But he assured Singaporeans that the party would protect the integrity of the system of government.
“For the good of our country, we will carry through what needs to be done in accordance with the law, even if it may be politically embarrassing and painful to the party. I will not flinch or hesitate to do my duty, to keep our system robust and clean.”
He said: “But we will show Singaporeans that we will uphold standards and do the right thing, so that trust is maintained, and the Singapore system continues to work well.
“This is my approach, and I am confident it will be my successor’s approach too. And this is how we will keep Singapore safe, strong and prosperous for many years to come.”
He noted that there had been a great deal of public interest over the recent series of incidents, with the Corrupt Practices Investigation Bureau (CPIB) arresting and investigating Mr Iswaran, the resignation of two MPs, and the allegations on the Ridout Road rentals.
“The way we have handled these incidents shows how seriously the PAP takes our responsibility of governing Singapore, and being accountable to Parliament and to Singaporeans,” said PM Lee, addressing the House.

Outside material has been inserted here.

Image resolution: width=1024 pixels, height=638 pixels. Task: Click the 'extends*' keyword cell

He assured MPs that when such issues come up, the party will deal with them properly and transparently, as it has done.

On the issue of CPIB’s investigation involving Mr Iswaran, when the bureau discovered on its own that it had reason to arrest and interview a minister, it opened a formal investigation.
“Nobody tipped them off. There had been no public scandal. CPIB came across something that needed investigating, and proceeded to do their job,” PM Lee said.

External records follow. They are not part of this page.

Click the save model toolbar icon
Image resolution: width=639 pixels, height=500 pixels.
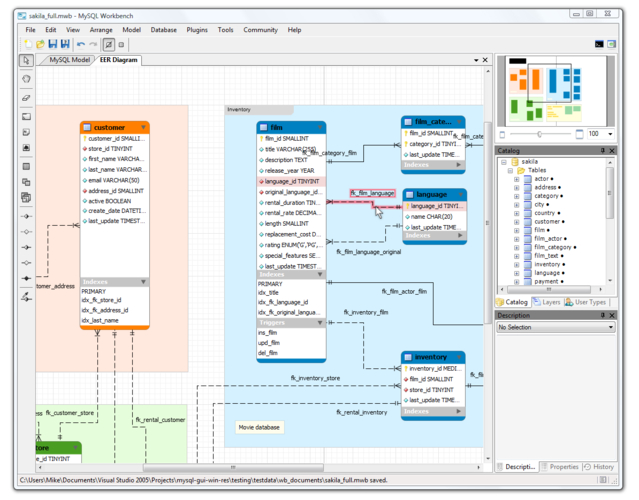coord(52,45)
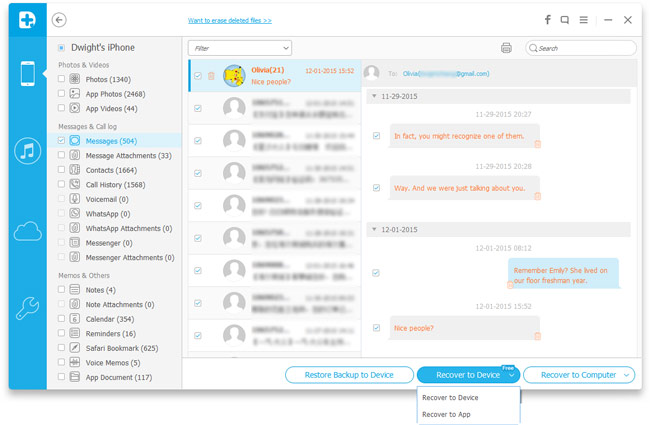Open 'Want to erase deleted files' link
The height and width of the screenshot is (425, 650).
coord(229,20)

On the issue of the PAP MPs’ affairs, he added: “We took some time to sort it out, probably longer than we should have. But we did what we needed to do, and put the situation right.”
The CPIB had also earlier thoroughly investigated ministers K. Shanmugam and Vivian Balakrishnan on the Ridout Road rentals, and found no wrongdoing on their part.
These incidents show two aspects of how the PAP government works, said PM Lee.
One, when there is a suspicion or allegation of wrongdoing in the discharge of official duties, especially possible corruption, there is zero tolerance.
Two, when people slip in their personal lives, the PAP will look at the facts of each case carefully, and deal with the matter as humanely and sensitively as possible, according to the principles the party has established, he said.
“Systems are composed of human beings. In any system, however comprehensive the safeguards, sometimes something will still go wrong. The PAP Government does our utmost to minimise that possibility,” said PM Lee.
He added that the party works hard to identify the right people to bring into politics and appoint to responsible positions. They are vetted carefully, tested and stretched, before they are entrusted with heavier responsibilities.
Often they measure up, but sometimes they fall short. Occasionally they transgress norms of conduct, or commit wrongdoing, he said.
He noted that Singapore has seen corruption cases involving political office-holders in the past, including Mr Teh Cheang Wan, former minister for national development, in 1986; and Mr Phey Yew Kok, former MP and president of the National Trades Union Congress, in 1979.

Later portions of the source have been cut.